“Do you ever get into a writing funk where you just can’t summon the energy to write?”

If you google “write every day,” you get over a million results. I mean, it’s Google, so there are usually tons of responses, but … it’s common advice. I don’t know if it’s the most common, exactly, but it’s out there enough that people who don’t write everyday are worried, or even convinced, that they’re doing it wrong. To the point where someone I know, who is in no way a slacker, asked me this question: do you ever get into a writing funk where you just can’t summon the energy to write? Because maybe she assumed that, being a “real” writer, my answer would be “no.”

How accepted is this idea? I wrote back “YES” and she responded “THANK GOD.” (We proceeded without shouting after that.)

The thing is, we get people like Stephen King telling us to write every day. And you’d think he knows what he’s talking about, right? World-famous bestselling author, and he says:

Once I start work on a project, I don’t stop, and I don’t slow down unless I absolutely have to. If I don’t write every day, the characters begin to stale off in my mind … I begin to lose my hold on the story’s plot and pace.

Stephen King

So … write every day. Right?

Not according to Cal Newport. Or Kristen Simental. Or Luke Eldredge.

I’d like to pick apart King’s quote, because even though it often gets repeated as the simple “Write every day,” he actually tells us more than that. In fact, he reveals a bit about his own writing pitfalls. Once he starts a project (so presumably not 365 days a year), he feels that he, personally, has to write everyday because otherwise he sees issues in characters, plotting, and pacing.

Remember how not all writing advice is universal? How there are so many books about writing out there, and they all have different advice? We call come from different backgrounds and have our own potential pitfalls. Not all advice is for every writer, and not all advice is shared in a way that’s actually helpful.

That’s why we need the full quote: to see what, exactly, “write every day” means to King, and why he stands by it. He’s noticed, in his own many decades of experience, that he, personally, has to write every day once he starts a project, or else these issues arise. He’s not “writing every day” because it’s been repeated so often, but because he knows what’s likely to happen if he doesn’t. For King, writing every day is the solution.

I’d say I more or less align with King here: once I get started on a project, I’m likely to write something in it every day until I hit my goal. Sometimes the goal is a completed draft; other times it’s a completed section of a draft. If I’m at the very beginning and I’m excited, then “every day” means 7 days a week. Other times it means 5 days a week, because even people with “real” jobs get weekends. (Mine aren’t always Saturday and Sunday, or two days in a row, but they’re still days when I don’t expect myself to write.)

The biggest argument I hear for “writing every day” is that writing is a job. If you’re serious about it, then of course you’ll do it every day.

Think for a moment about what you do every single day of your life. Breathe, eat, sleep. Take care of other humans or pets in our household. But even exercise plans have rest days built in. Work limits your hours if only because they don’t want to pay you overtime. We recognize the need for rest, recovery, and making space for other things when it’s not writing, so …
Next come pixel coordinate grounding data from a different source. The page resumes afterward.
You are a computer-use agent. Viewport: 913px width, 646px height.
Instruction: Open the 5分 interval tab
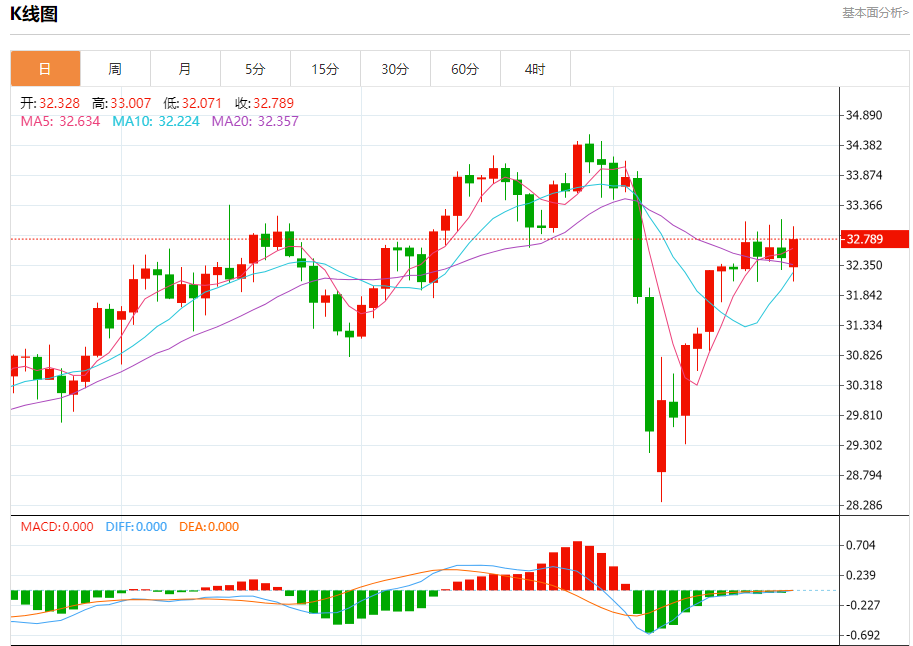click(x=255, y=69)
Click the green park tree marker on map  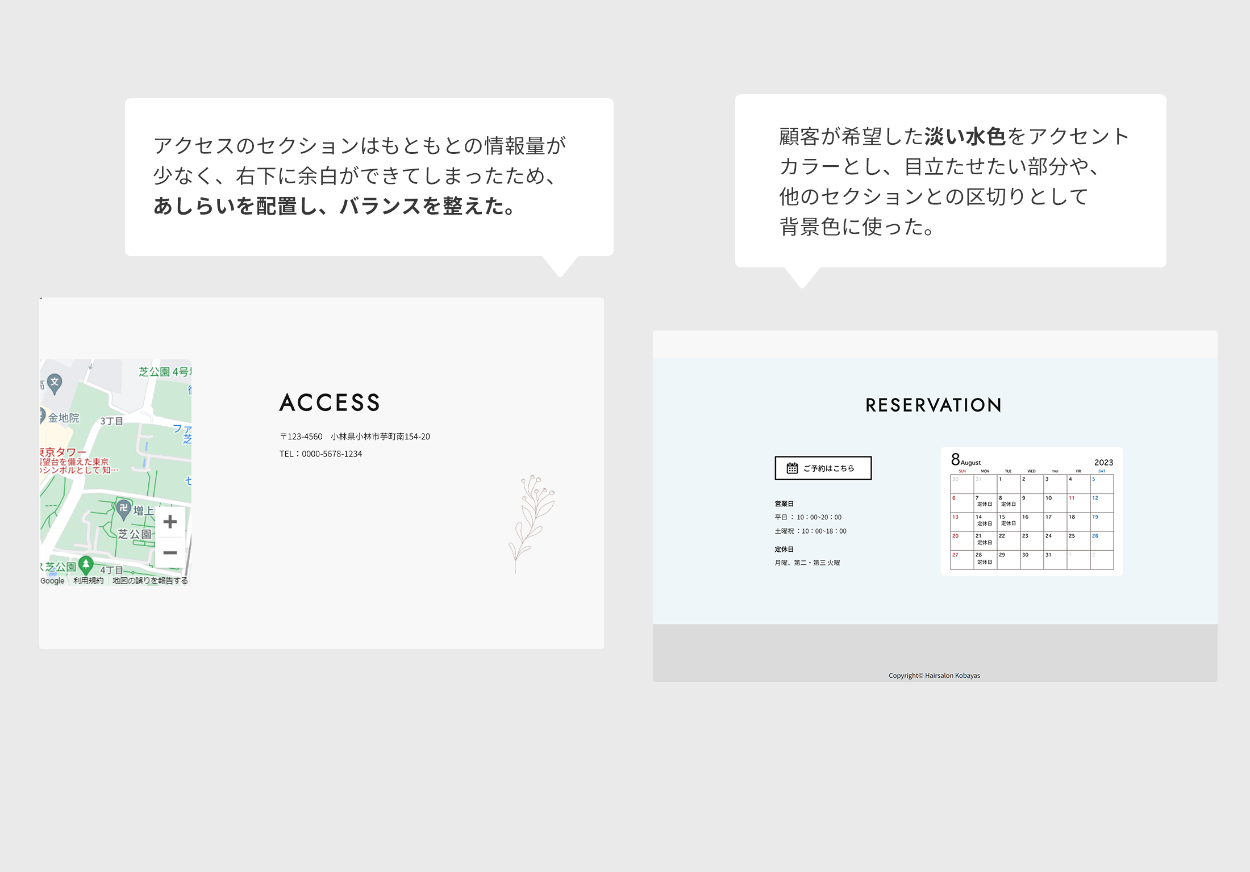point(87,564)
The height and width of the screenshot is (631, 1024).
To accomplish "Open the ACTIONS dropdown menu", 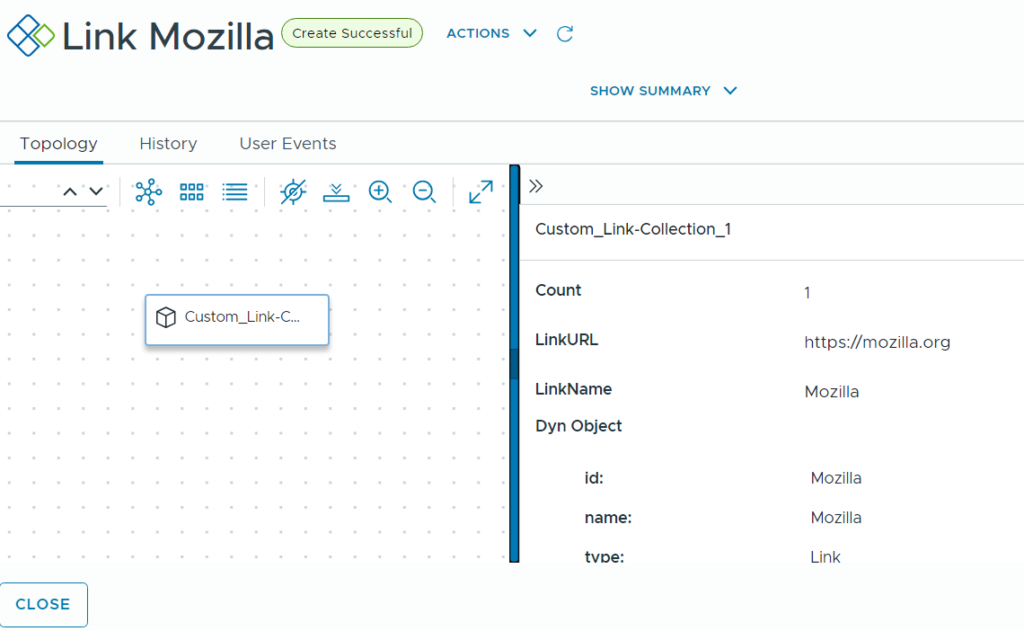I will pos(491,34).
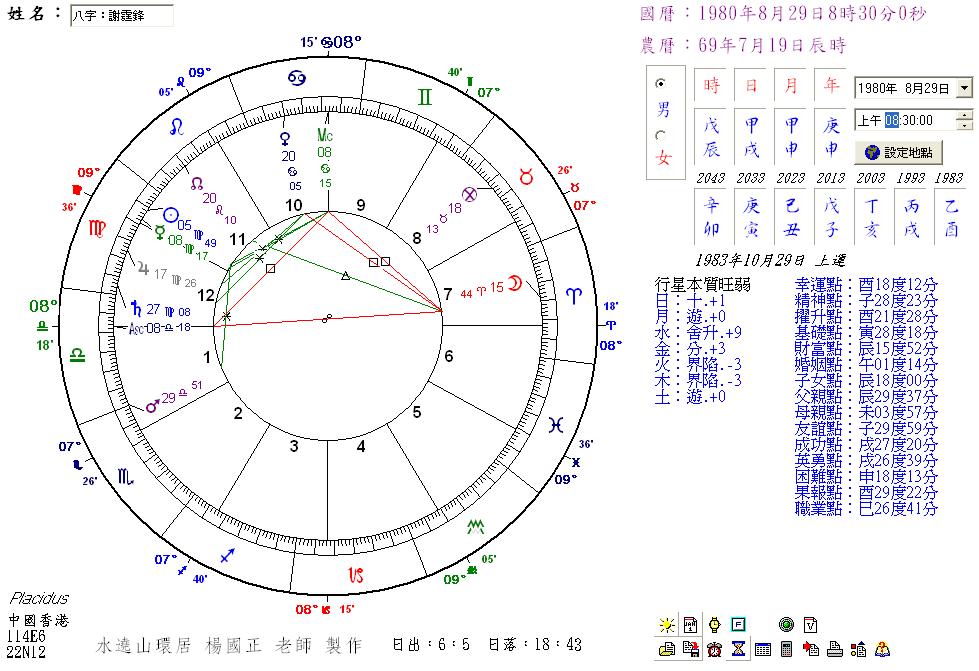Click the 2023 己丑 luck pillar box
979x671 pixels.
(x=791, y=217)
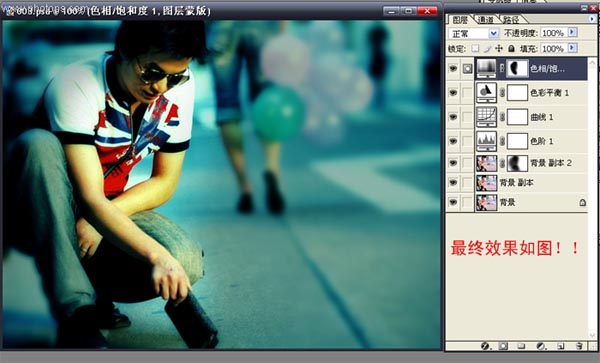600x363 pixels.
Task: Select the 背景 副本 2 layer mask thumbnail
Action: 517,163
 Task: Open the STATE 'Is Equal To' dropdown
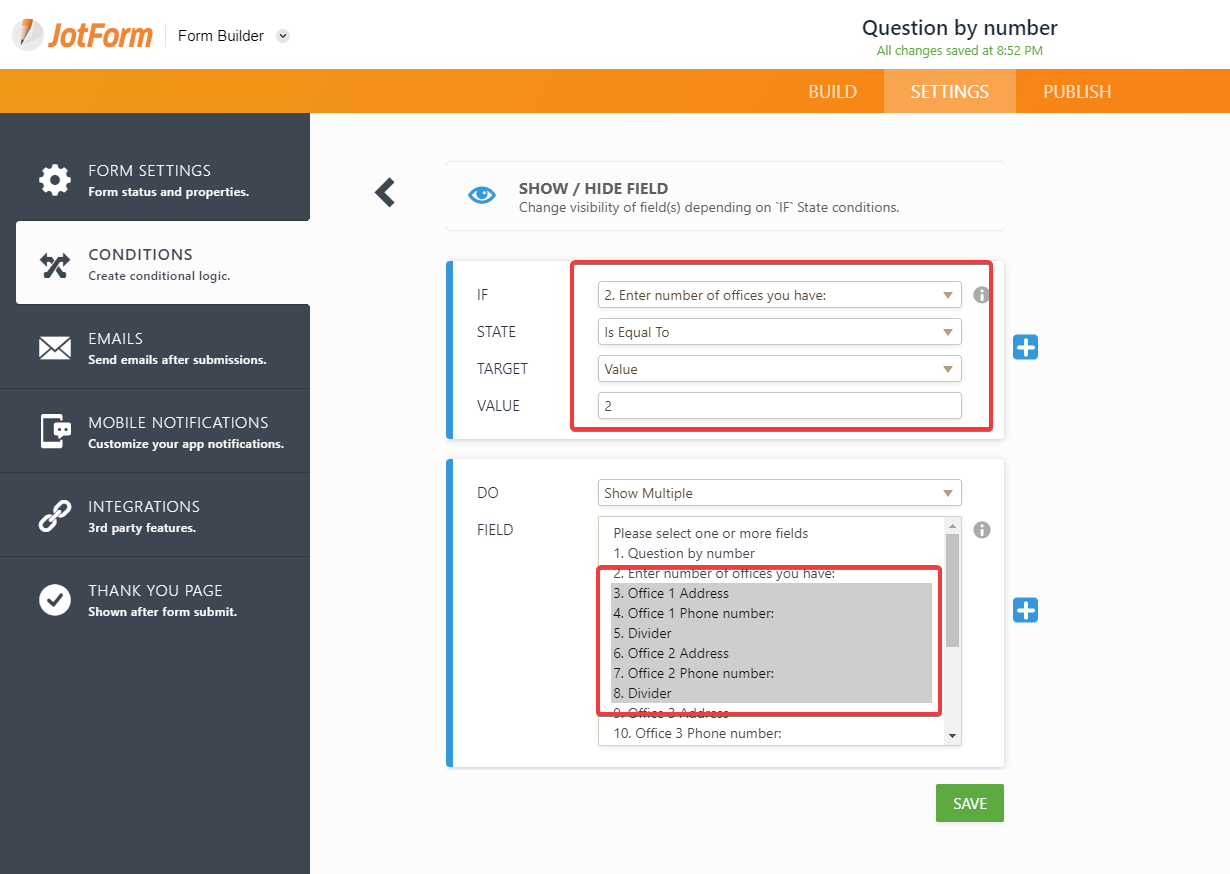(779, 332)
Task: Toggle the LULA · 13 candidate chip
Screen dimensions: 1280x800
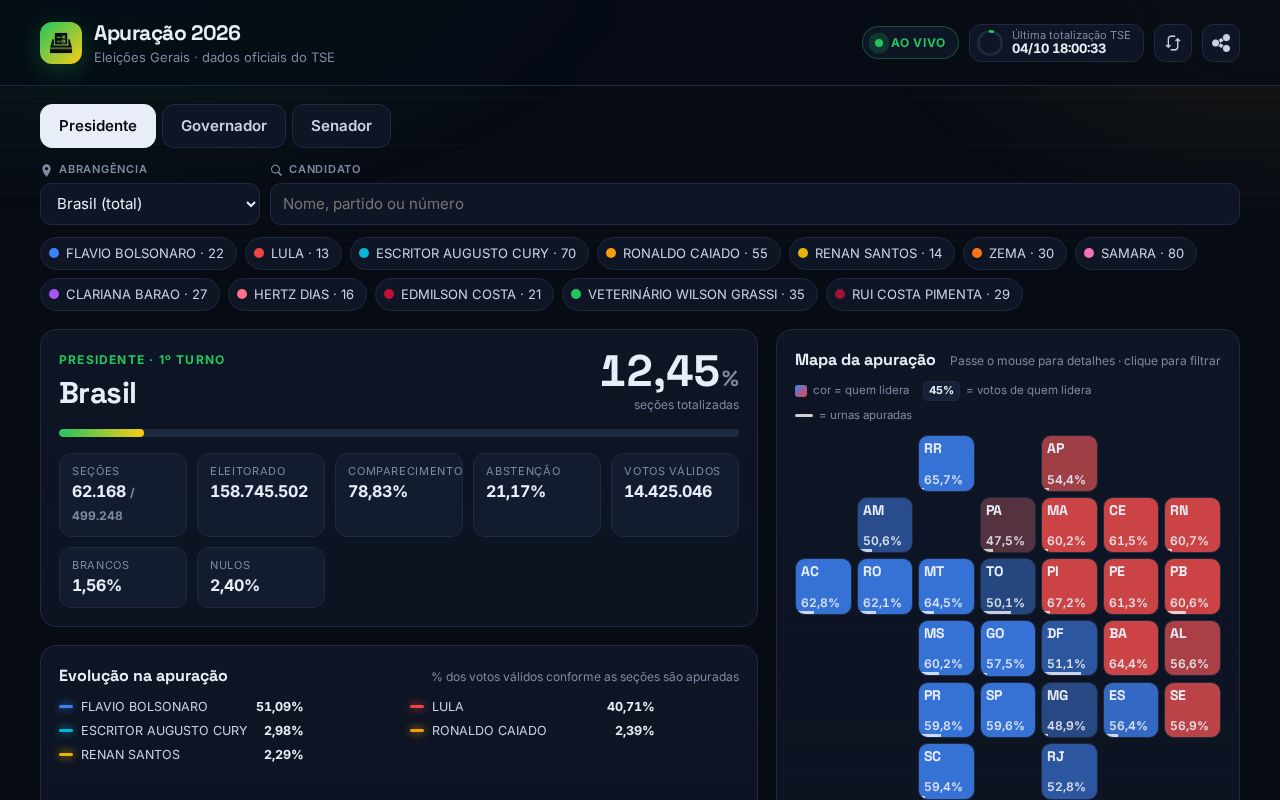Action: 293,254
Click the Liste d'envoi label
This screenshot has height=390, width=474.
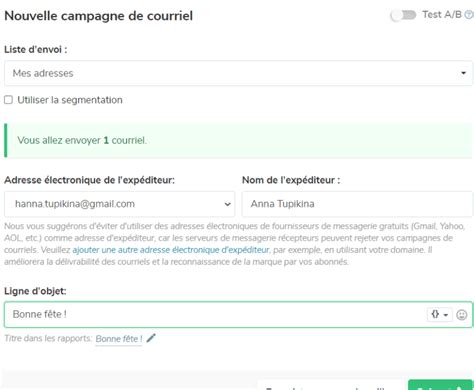click(x=36, y=50)
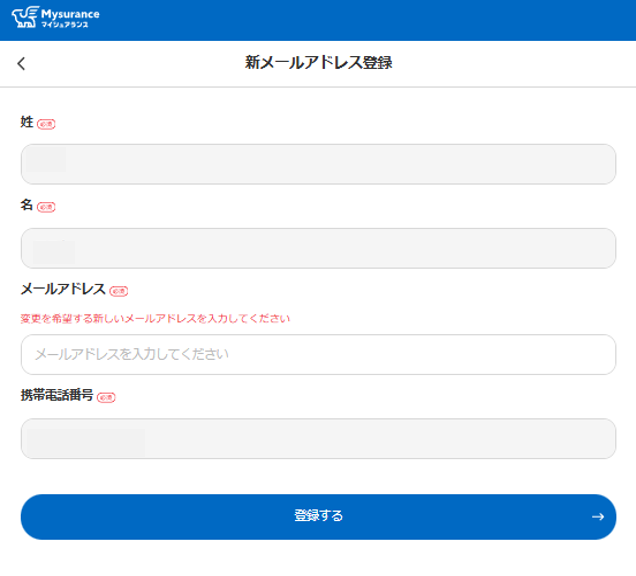Focus the 携帯電話番号 phone number field

318,438
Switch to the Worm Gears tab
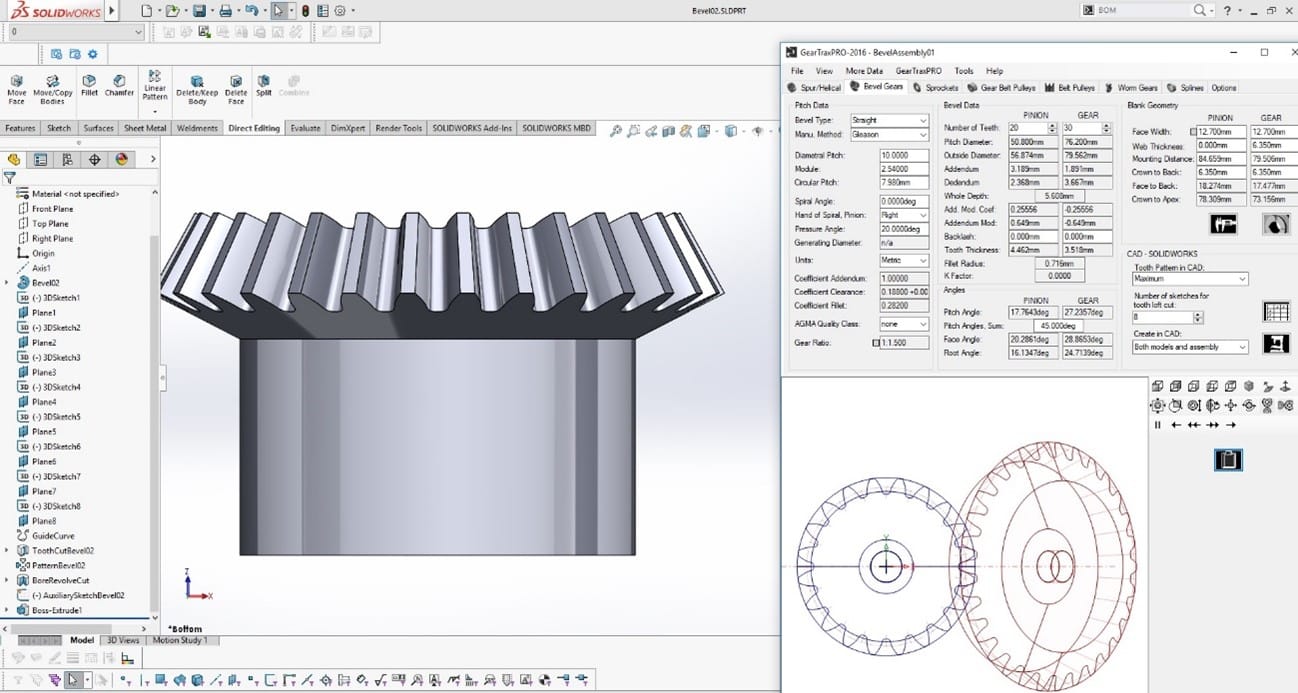This screenshot has height=693, width=1298. pos(1130,88)
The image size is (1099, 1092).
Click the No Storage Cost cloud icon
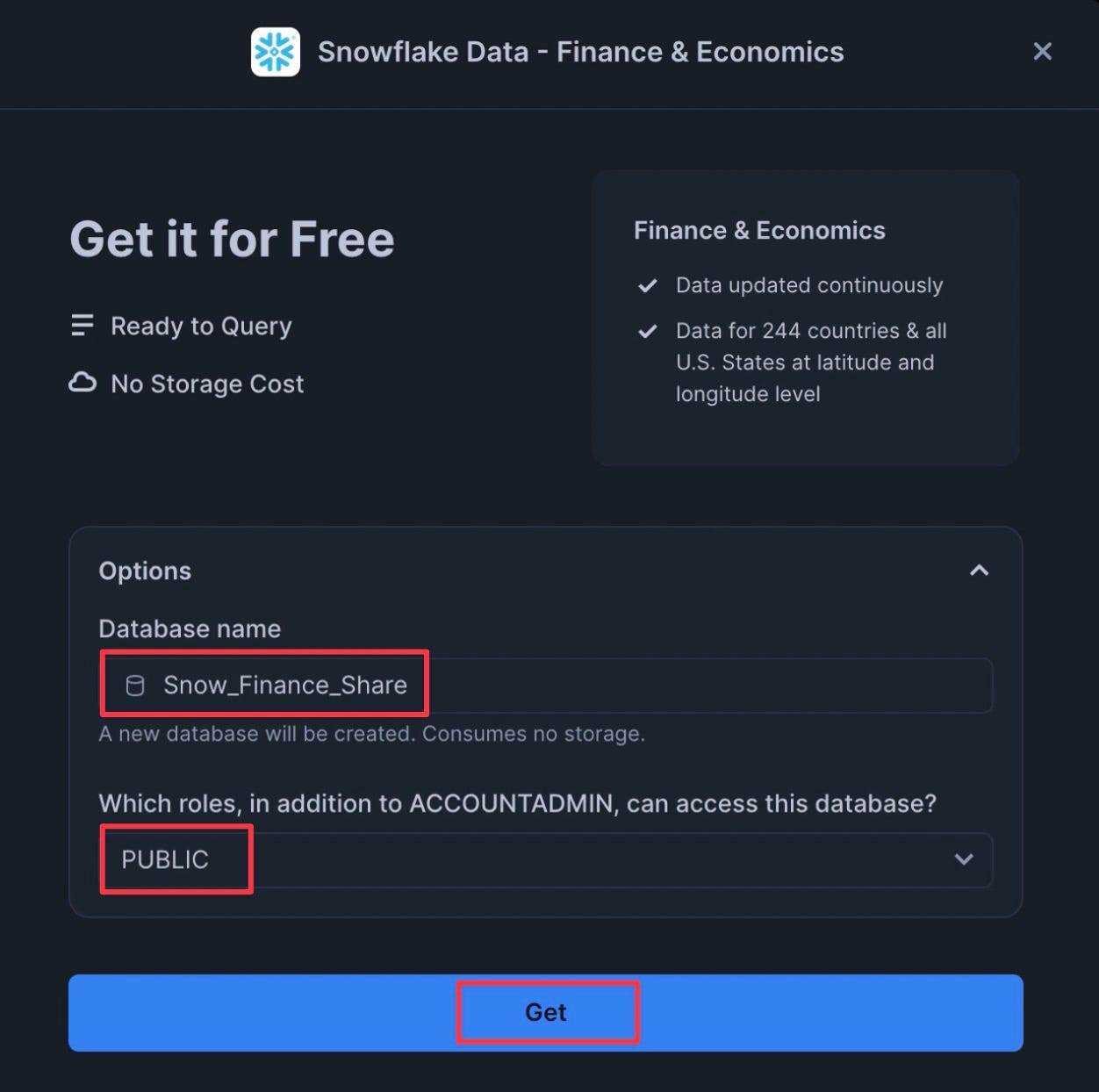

If writing every day burns you out, then it’s bad advice for you. Like all other writing advice, it’s something you need to consider for both practicality and personal adaptation. If you’ve never tried it, maybe it’s time to pick a project and adhere to the advice for a set amount of time – say, a month. Give yourself long enough to figure out if it’s working, and maybe long enough to become a habit. Maybe you’re a big don’t break the chain kind of person. But even then, remember that the true test of your chain is missing a day … and getting right back into it on the next.

You might mess around with expectations. Are you trying to write a specific number of words each day, or carve out a specific amount of time for writing? When you say “writing,” do you mean “putting words on the page” or will you count research, plotting, daydreaming, and so on? Are you willing to switch up your goals and your schedule to better match your actual daily output? Is this a 24/7/365 sort of goal, or a project-based goal?

So no, I don’t put words on the page every day. I don’t sit in front of my laptop for a set amount of time every day, either. When I’m working toward a deadline, it’s far more likely – but even then I remember that weekends are a thing. And, like King, I’ve been doing this for a while, so I have a pretty good idea of what works for me and how to avoid my worst pitfalls. But that doesn’t mean you have to do exactly what I do.

Sometimes I get into a funk and can’t summon the energy to write. It happens. I’ve barely worked on my book projects all month because so many other things have come up. Stress is real, and burnout is real. If writing every day adds to either of those, then it’s probably not your best solution right now. Because that’s what writing advice should be: a solution, not stress or shame.

How was your January? Were you more productive, word-wise, then I was?